Da sempre, per sopravvivere, l’essere umano ha cacciato, coltivato, allevato, raccolto, costruito, inventato, combattuto, così da procurarsi del cibo e una dimora.
Però, a differenza del leone che insegue la gazzella su e giù per la savana, l’uomo è un essere pensante e intelligente, e ha progettato, col tempo, un sistema complesso di concetti e regole che hanno elevato il lavoro a molto di più.
Per cui il lavoro, oggi, non è solo strumento di risposta alla fame o al bisogno di avere un tetto sulla testa, ma è anche mezzo di espressione delle proprie passioni e capacità, del proprio percorso di studi e acquisizione di competenze.
Eppure, nella convinzione comune, esistono “lavori seri” e “lavoretti che tutti possono fare”; perché in molti tendono ancora a dare più valore allo sforzo fisico che alla concentrazione mentale, al sudore della fronte che al numero di neuroni impiegati, al tempo della realizzazione più che al tempo della progettazione.

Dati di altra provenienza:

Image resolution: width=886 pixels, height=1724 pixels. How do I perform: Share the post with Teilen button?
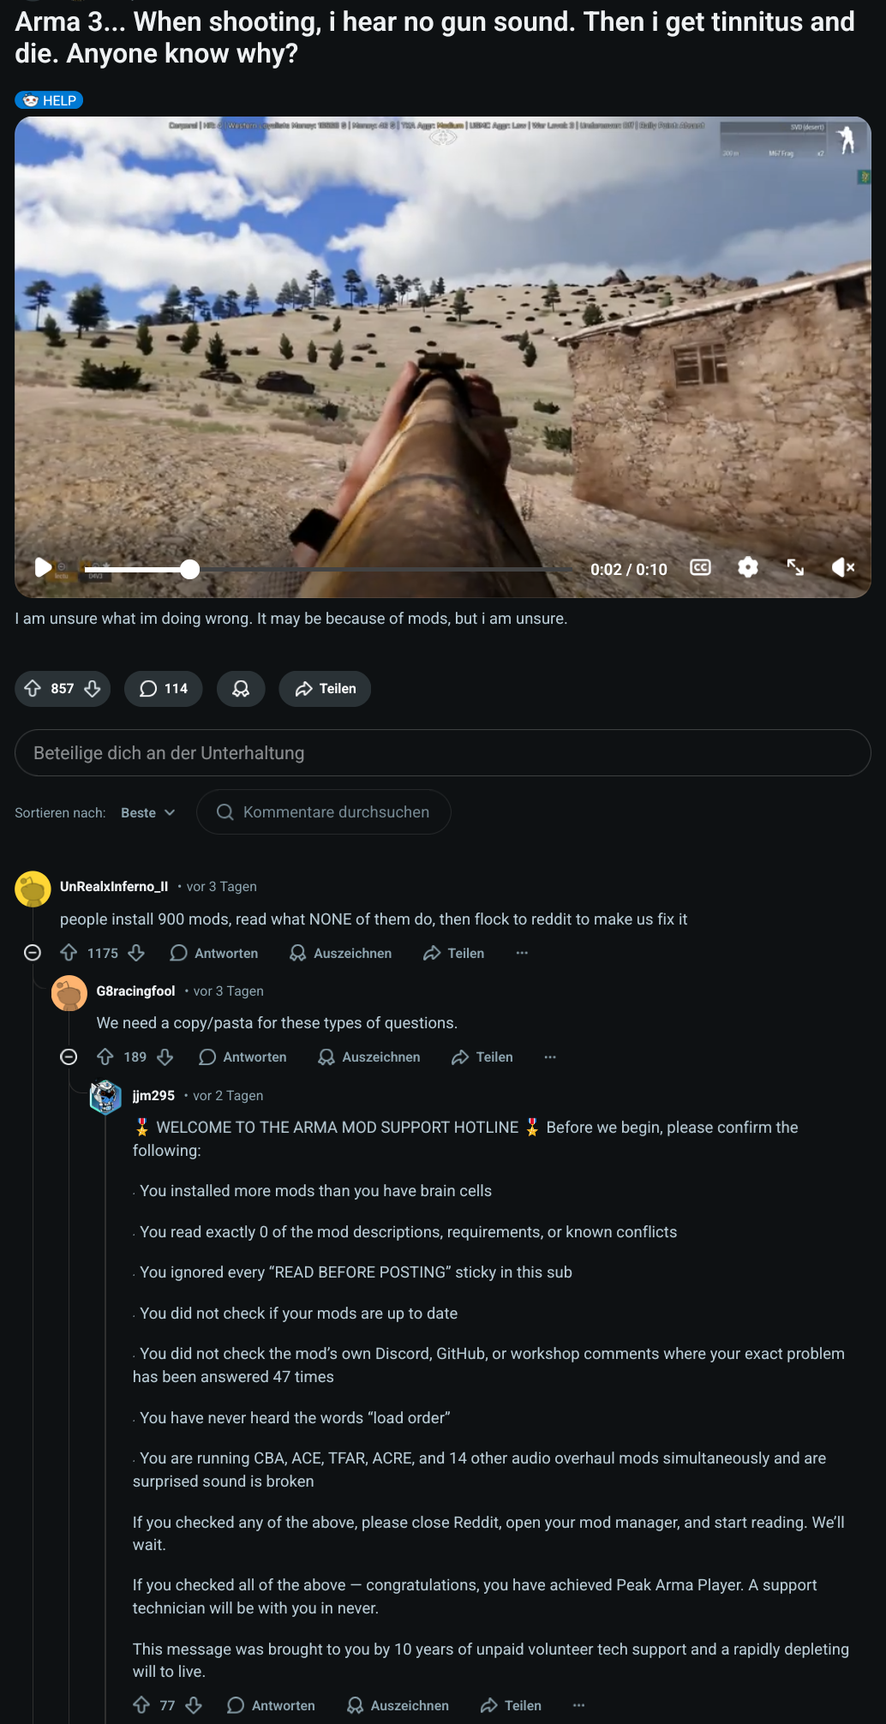[x=325, y=689]
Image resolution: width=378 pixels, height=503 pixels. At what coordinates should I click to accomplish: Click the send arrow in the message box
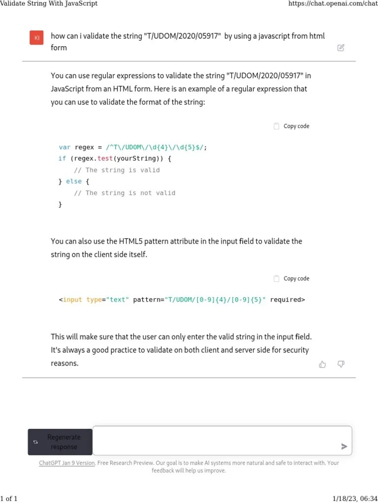tap(344, 446)

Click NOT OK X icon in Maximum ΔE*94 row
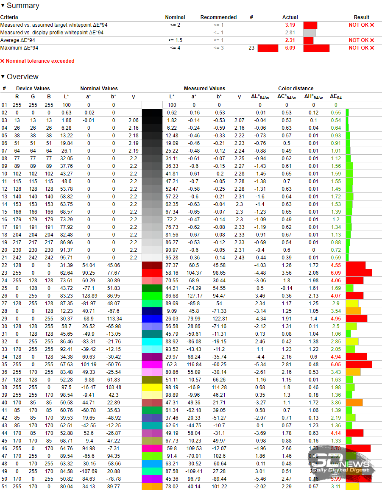[x=372, y=48]

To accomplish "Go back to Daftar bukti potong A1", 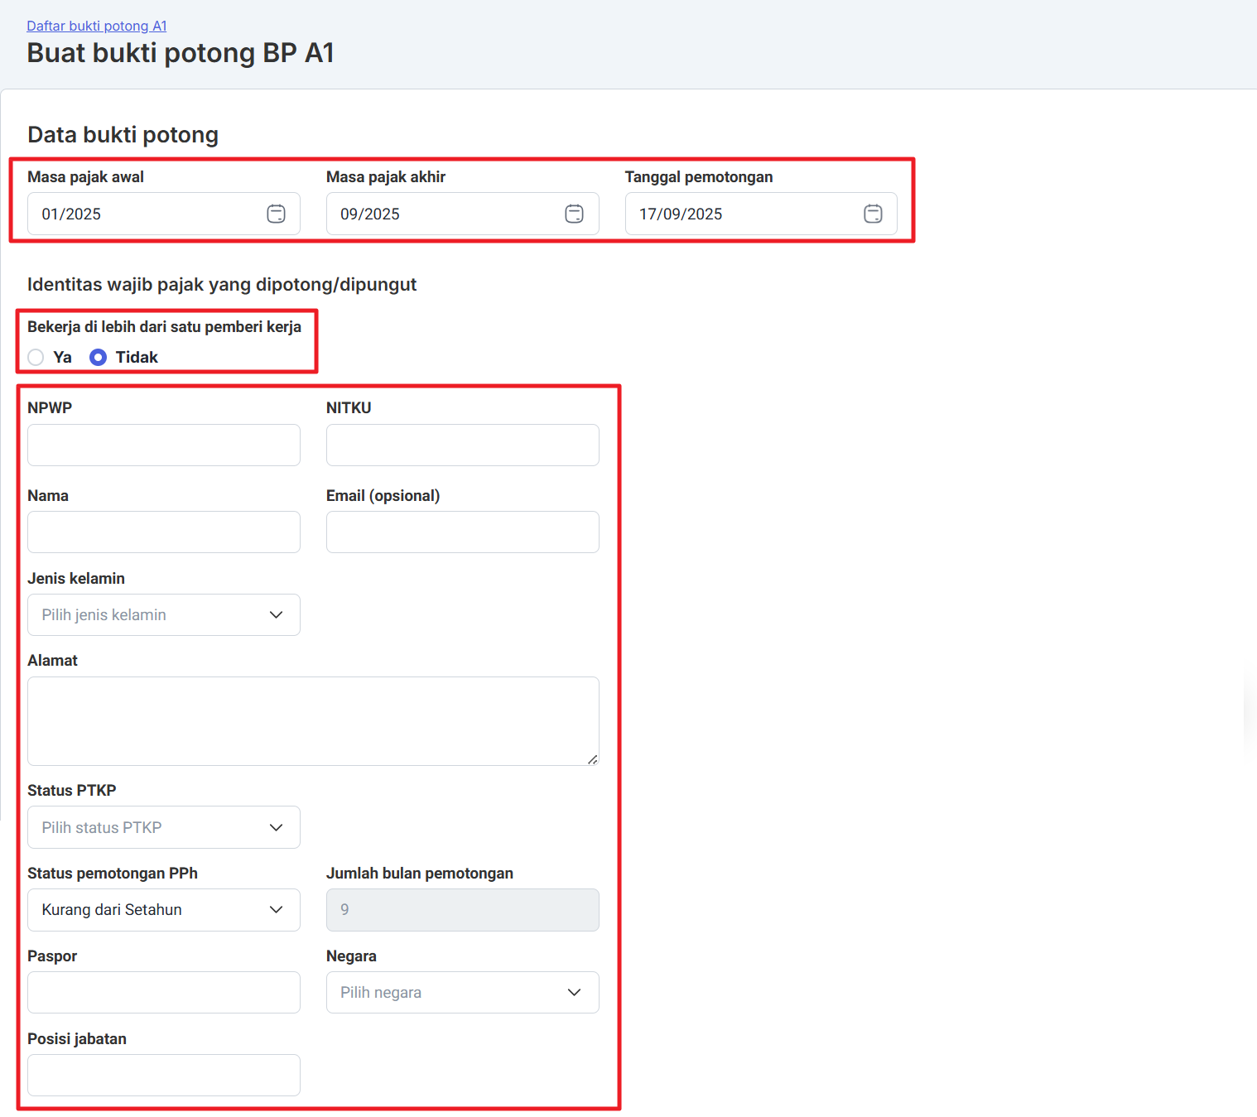I will [x=97, y=26].
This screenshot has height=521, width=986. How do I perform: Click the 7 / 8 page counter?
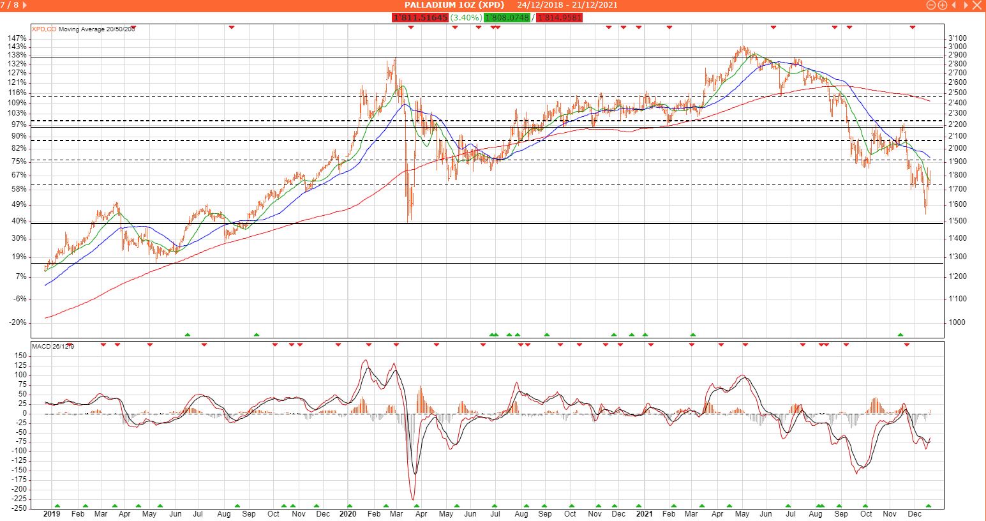11,5
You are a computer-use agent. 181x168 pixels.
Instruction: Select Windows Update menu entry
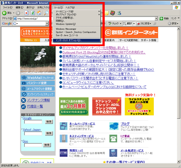66,24
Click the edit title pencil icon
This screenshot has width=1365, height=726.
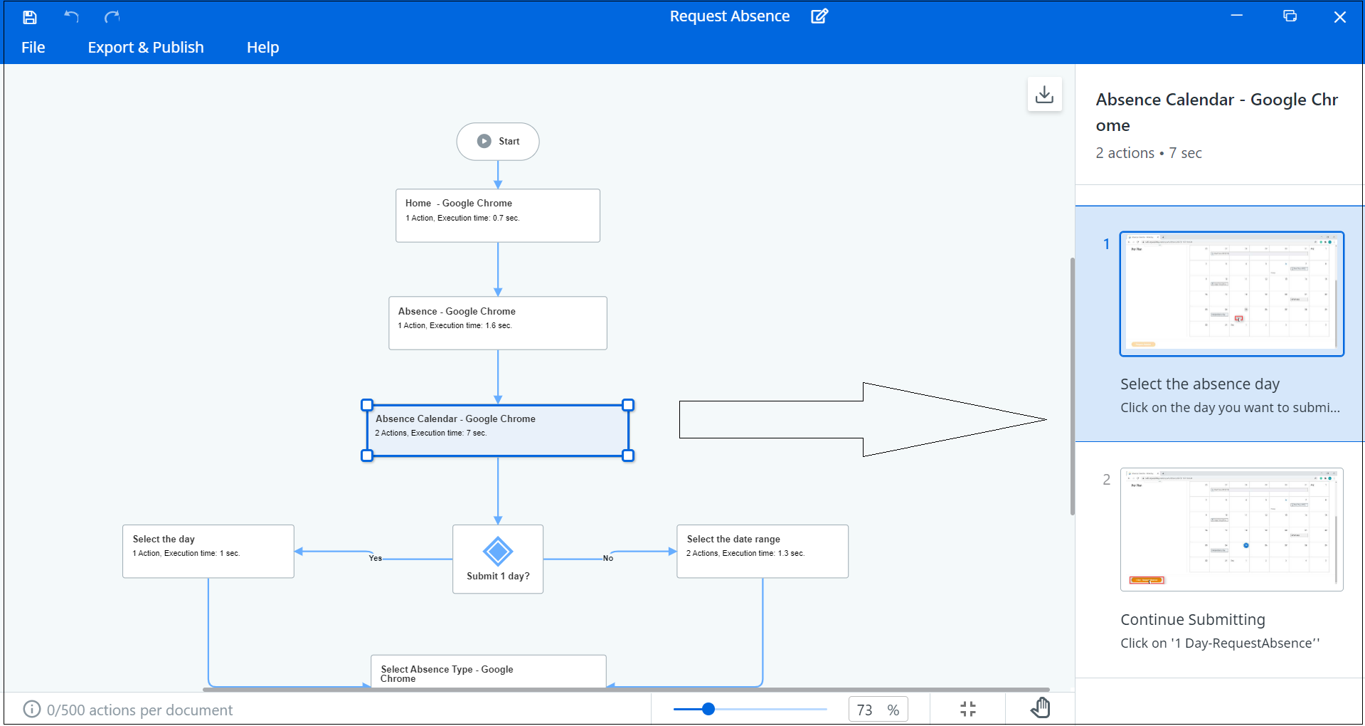click(x=819, y=16)
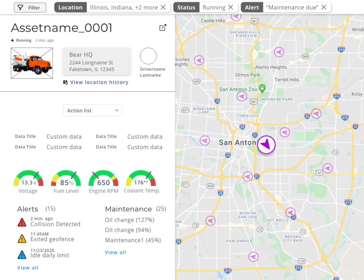Click the cement truck asset thumbnail

(32, 63)
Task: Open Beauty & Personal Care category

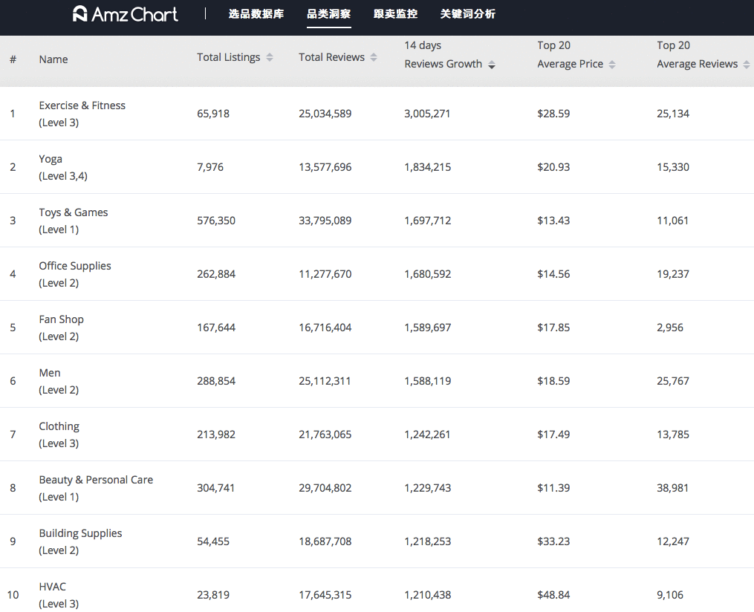Action: [96, 480]
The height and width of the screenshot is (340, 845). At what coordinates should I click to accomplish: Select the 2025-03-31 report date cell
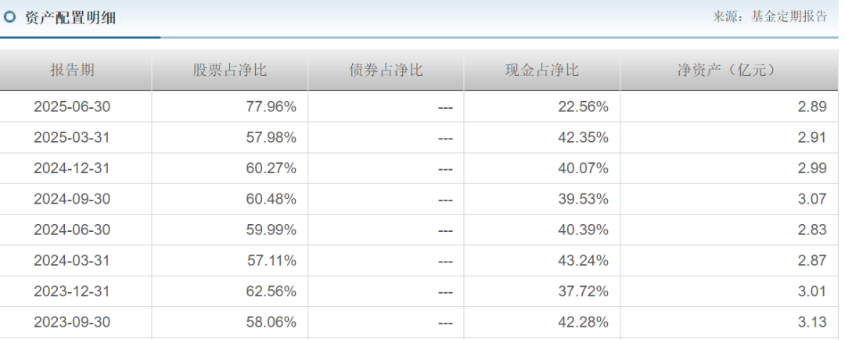click(72, 138)
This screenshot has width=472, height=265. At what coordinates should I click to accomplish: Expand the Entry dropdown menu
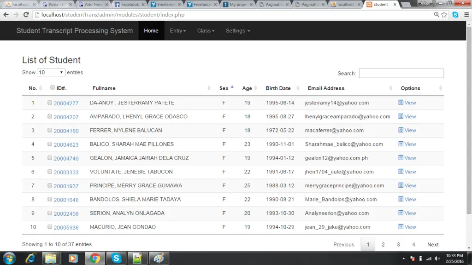click(177, 31)
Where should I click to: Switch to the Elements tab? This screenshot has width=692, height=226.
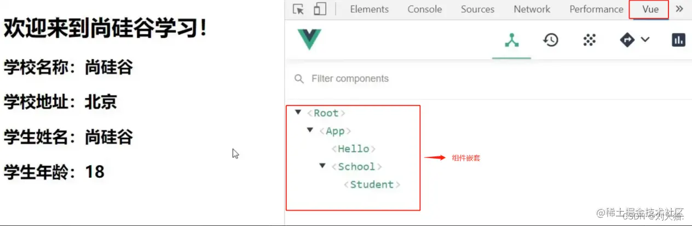pos(369,9)
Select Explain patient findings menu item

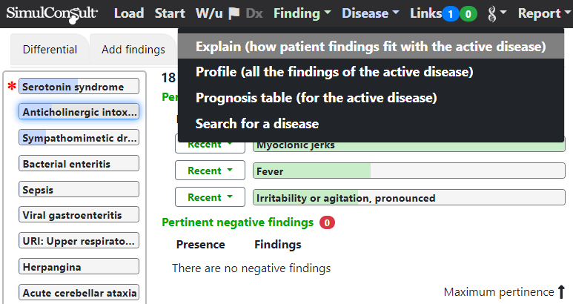pyautogui.click(x=371, y=47)
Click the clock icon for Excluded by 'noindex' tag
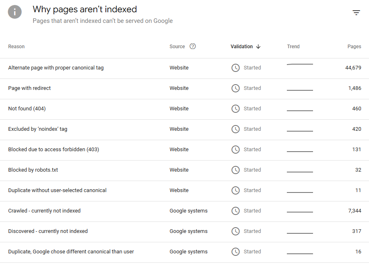The width and height of the screenshot is (369, 264). point(235,129)
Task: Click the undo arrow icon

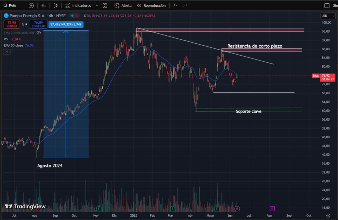Action: point(175,6)
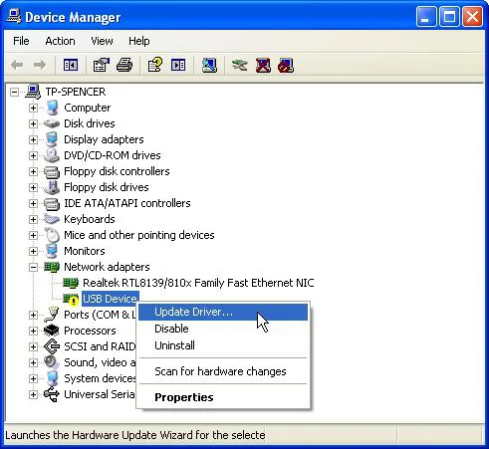Click the Uninstall device toolbar icon

click(263, 65)
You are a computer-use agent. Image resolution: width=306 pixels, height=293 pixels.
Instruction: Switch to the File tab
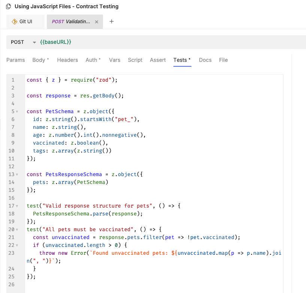[223, 60]
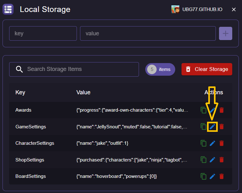This screenshot has width=242, height=193.
Task: Focus the key input field
Action: pyautogui.click(x=43, y=33)
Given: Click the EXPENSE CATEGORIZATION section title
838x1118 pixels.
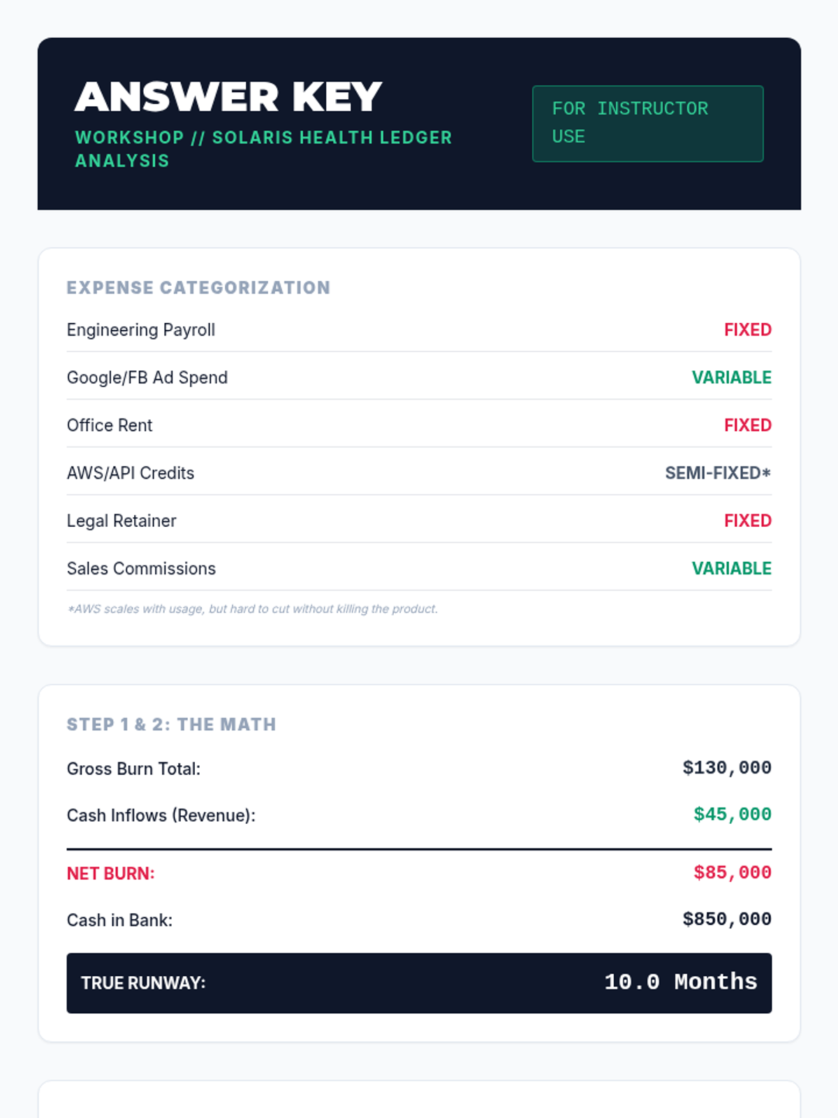Looking at the screenshot, I should pos(198,288).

E non è di certo un problema recente. Circa un secolo fa, Antonio Gramsci, per rivendicare l’importanza del lavoro intellettuale, pronunciava queste parole: “Occorre persuadere molta gente che anche lo studio è un mestiere, e molto faticoso, con un suo speciale tirocinio, oltre che intellettuale, anche muscolare-nervoso: è un processo di adattamento, è un abito acquisito con lo sforzo, la noia e anche la sofferenza.”
In un contesto politico in cui tutto il lavoro ha perso gran parte del suo valore (in termini di aumento del tasso di disoccupazione, di abbassamento delle tutele sindacali e delle retribuzioni), bisogna ri-partire nel rispetto di ogni singolo individuo che si mette in gioco, producendo qualità, invenzione, arte, servizi; soprattutto in vista di un futuro (sempre più prossimo) in cui i lavori di routine, manuali e ripetitivi verranno sostituiti dai computer (pensiamo ad esempio alle case costruite da stampanti in 3d), è necessario avere più coraggio e investire sull’ingegno, sulla progettazione, sulla ricerca e sulla creatività.
Nell’epoca della comunicazione, dell’intelligenza artificiale, dell’informazione veloce, dei social network, dell’avanzamento delle neuroscienze e dell’aumento della complessità sociale, la cultura, l’arte, il lavoro creativo e intellettuale dovrebbero avere la stessa dignità sociale delle professioni storicamente radicate nella stima collettiva.
Perché una cosa è certa: ci sono abilità umane, quali l’empatia, la capacità di negoziazione, la fantasia, il talento, l’immaginazione, che l’intelligenza artificiale difficilmente potrà riprodurre.